On a colleague’s office door—Bad Spellers of the World, UNTIE!
I don’t care how it ends, this is a headline you never expect to read—Pope Lashes Out At . . . .
Here are some other improbables.
• Kim Jong-il Apologizes For . . .
• Armstrongs’ Teammates Report He Stubbornly Resisted PEDs
• Mugabe Apologizes For. . .
• Third Cloudless Day in Seattle Area
• Hugo Chavez to Privatize . . .
• Obama Breaks 80
• BP CEO Will Sell Yacht and Give Proceeds to Gulf Residents
• Congress Reaches Consensus On Tax and Spending Bill
• Young Hollywood Star To Enter Seminary
• Tiger Woods Desperately Wants on 2010 Ryder Cup Team
Example one. In February, I wrote about a fellow passenger rescuing L and me from a stranded Amtrak train in Portland.
Example two, also in February, admittedly more subtle, but still a kind, selfless gesture that was also greatly appreciated. A short simple phone call from a colleague across campus during an especially difficult work experience.
Example three, Wednesday, June 23rd, Mount Rainier National Park. Three maniac cycling friends and I have climbed from just inside the Nisqually Gate to the top of Paradise, past a partially melted Reflection Lake, then through Steven’s Canyon, Box Canyon, and back. The maniacs extended it to Ohanapecosh and back, so I was climbing solo, trying to ride each mile in about six minutes.
My two bottles of gatorade were still in the freezer where I set them during breakfast to get cold (note to self—ride checklist). A friend lent me a bottle, and I had some electrolyte pills, but there was no water after topping off at the Visitor’s Center. So there I was with about 8 ounces and 8 relentless miles of climbing left. Not a good ratio.

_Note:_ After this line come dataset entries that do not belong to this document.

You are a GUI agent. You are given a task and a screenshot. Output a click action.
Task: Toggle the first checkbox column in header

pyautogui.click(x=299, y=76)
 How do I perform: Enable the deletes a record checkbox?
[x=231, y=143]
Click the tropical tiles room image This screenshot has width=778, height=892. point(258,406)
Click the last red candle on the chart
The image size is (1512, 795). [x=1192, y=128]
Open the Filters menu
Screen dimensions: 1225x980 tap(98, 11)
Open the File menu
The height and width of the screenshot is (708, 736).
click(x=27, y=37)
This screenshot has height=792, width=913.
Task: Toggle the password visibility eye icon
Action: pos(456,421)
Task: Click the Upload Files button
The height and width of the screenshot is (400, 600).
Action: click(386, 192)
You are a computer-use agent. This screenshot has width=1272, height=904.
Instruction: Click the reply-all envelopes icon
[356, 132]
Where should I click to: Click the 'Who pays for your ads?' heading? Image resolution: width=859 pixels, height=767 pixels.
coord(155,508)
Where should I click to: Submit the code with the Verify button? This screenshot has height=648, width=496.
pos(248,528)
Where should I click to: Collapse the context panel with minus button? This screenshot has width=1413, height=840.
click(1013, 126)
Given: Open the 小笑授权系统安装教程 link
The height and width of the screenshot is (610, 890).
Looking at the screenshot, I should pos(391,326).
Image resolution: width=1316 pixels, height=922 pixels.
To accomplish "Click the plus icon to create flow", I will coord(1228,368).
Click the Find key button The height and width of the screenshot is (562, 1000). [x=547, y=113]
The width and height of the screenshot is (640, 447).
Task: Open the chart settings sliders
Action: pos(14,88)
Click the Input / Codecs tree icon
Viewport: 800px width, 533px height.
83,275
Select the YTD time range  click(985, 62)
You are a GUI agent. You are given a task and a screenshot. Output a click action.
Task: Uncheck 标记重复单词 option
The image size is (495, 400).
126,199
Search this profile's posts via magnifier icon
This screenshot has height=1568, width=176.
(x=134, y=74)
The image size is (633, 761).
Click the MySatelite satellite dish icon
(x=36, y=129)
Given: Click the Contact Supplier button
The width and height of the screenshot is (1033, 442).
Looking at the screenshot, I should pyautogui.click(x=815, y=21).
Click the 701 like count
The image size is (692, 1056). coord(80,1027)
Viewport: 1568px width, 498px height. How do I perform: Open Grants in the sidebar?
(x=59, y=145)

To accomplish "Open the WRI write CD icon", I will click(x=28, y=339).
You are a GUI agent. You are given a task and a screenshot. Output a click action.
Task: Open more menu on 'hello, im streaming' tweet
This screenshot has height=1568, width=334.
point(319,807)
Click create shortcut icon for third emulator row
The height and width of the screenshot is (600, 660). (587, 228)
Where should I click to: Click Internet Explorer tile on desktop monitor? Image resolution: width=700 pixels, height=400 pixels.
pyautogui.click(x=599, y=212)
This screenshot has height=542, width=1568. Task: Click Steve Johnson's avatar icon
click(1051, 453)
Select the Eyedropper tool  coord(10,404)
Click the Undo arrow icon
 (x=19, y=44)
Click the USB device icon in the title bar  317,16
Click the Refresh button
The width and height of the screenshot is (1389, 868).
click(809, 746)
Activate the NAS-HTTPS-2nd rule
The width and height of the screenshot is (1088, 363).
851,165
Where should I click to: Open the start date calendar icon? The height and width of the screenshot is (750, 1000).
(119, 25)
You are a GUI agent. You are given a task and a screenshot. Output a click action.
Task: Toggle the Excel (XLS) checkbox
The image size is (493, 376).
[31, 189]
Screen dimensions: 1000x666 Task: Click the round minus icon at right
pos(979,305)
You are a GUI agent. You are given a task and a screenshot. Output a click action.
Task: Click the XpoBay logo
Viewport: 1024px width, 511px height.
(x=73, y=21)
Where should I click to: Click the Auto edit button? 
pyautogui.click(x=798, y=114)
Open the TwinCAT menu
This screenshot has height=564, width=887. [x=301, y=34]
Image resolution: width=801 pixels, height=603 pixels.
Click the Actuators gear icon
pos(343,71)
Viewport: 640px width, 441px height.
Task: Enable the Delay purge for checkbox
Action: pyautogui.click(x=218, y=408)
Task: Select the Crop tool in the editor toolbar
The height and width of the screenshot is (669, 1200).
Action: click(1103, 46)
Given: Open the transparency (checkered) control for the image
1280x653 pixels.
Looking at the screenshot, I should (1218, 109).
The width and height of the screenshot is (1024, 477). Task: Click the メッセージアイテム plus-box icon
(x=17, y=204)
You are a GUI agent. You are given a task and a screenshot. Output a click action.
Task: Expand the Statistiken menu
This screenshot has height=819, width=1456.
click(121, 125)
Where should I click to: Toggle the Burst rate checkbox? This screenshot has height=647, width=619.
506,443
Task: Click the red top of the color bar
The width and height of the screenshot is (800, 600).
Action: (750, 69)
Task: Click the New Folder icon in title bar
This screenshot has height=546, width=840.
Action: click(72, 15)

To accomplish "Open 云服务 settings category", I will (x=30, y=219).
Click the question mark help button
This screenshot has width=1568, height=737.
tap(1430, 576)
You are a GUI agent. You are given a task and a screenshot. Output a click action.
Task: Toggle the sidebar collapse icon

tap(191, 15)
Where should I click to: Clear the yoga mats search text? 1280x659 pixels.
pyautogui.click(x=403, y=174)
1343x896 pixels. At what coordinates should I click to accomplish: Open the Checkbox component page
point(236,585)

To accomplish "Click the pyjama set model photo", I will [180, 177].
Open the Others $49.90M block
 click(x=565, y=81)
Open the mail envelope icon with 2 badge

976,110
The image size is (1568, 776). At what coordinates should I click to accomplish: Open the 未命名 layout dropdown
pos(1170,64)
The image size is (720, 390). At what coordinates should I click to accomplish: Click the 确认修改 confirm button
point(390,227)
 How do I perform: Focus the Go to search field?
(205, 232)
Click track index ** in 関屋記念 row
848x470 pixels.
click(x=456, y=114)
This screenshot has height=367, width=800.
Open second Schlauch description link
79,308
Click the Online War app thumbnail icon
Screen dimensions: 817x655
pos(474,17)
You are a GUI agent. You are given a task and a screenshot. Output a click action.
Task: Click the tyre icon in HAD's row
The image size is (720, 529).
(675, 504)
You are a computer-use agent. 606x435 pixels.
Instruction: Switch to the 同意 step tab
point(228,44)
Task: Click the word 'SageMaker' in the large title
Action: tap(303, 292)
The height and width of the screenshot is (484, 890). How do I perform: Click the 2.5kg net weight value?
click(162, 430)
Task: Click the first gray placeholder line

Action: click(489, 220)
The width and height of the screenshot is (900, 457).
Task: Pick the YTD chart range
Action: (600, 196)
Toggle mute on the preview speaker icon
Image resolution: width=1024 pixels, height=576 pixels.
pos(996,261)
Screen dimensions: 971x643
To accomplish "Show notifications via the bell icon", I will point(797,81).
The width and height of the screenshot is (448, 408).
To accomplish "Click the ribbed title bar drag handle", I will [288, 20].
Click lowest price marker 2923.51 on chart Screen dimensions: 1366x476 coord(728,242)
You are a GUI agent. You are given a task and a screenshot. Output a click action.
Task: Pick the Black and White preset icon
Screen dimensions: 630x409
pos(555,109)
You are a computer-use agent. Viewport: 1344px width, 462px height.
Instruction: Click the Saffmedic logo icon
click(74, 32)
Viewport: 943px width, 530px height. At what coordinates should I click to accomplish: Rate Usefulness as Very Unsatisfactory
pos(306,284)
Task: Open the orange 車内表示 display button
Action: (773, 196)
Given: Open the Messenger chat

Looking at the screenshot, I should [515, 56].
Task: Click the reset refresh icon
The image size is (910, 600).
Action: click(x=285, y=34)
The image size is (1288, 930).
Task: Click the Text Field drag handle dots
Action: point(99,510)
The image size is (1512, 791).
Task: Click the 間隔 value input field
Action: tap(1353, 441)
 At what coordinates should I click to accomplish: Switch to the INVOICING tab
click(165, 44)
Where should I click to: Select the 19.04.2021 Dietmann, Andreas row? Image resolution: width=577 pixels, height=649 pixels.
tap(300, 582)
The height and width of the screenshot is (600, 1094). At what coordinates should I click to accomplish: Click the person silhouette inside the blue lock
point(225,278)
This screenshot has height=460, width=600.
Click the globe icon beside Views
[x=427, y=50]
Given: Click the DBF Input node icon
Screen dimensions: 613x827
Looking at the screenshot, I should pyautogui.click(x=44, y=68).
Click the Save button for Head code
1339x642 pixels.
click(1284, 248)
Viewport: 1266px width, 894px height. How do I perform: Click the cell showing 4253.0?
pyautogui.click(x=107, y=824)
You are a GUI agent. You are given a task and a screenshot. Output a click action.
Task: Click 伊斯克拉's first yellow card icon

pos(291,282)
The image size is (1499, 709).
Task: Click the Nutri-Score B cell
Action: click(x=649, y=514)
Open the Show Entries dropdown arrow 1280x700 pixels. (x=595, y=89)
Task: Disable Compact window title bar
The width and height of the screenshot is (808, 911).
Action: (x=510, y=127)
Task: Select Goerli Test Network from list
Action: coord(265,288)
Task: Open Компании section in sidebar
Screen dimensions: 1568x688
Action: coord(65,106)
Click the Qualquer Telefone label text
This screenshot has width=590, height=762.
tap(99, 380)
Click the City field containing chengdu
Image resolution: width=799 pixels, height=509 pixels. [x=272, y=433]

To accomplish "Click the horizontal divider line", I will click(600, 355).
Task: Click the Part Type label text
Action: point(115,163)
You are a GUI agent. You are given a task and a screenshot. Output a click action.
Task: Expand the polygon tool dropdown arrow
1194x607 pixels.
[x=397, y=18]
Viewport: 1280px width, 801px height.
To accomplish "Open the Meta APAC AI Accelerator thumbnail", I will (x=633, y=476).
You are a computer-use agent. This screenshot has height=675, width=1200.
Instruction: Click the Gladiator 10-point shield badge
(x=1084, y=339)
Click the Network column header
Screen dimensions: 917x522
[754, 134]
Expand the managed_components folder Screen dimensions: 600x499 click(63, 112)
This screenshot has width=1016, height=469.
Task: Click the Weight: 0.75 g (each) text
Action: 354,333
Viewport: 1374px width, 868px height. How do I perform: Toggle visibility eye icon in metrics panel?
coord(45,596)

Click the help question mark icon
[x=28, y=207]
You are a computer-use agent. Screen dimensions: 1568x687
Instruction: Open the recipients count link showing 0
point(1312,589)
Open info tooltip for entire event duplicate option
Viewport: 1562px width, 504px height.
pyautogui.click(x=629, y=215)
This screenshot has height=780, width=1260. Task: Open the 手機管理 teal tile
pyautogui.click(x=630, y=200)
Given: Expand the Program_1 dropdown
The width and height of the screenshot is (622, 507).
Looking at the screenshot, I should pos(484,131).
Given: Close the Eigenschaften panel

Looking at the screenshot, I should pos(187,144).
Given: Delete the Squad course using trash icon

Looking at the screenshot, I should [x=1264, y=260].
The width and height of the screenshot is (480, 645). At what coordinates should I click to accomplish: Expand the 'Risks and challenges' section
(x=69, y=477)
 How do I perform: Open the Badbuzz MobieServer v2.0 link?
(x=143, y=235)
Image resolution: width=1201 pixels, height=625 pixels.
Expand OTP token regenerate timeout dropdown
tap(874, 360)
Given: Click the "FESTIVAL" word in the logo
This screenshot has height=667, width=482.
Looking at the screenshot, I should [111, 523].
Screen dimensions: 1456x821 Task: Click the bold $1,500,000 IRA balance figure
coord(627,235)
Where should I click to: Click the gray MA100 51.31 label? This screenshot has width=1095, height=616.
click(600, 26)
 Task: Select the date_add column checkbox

An angel disguised as a shirtless 23 year old pulled up next to me in a purple Buick with New Jersey plates. “How YOU doin’ on water?” “Not so good actually.” “I’m going to pull over.” No where to pull over, he stops in the road, jumps out, grabs a gallon jug of water from his back seat and tops me off. “You didn’t look so good.” Well hell I thought, I didn’t feel so good. “Man, I really appreciate it, you’ve got good kharma today.” “Training for anything?” “Ah, no, not really.” I should have got his picture, although as an angel, he may not have been visible. I kept giving him a thumbs up while he was taking pictures along side the road, in one case while standing on top of his hood. Pictures like these.
From the Wall Street Journal, 6/21/10. World governments are spending more on guns and bombs than ever. Global military expenditures in 2009 topped $1.53 trillion—2.7% of global GDP, up 6% in real terms from 2008 and 49% since 2000. The U.S. spent $661 billion—4.3% of GDP, accounting for 43% of the world total. China followed with an estimated $100 billion—2% of GDP and 217% more than 2000.
Just under 5% of the world’s pop and 43% of the world’s military expenditures.
And the China stat of recent days. Every six hours China exports more than it did in all of 1978 (Marginal Revolution-blog).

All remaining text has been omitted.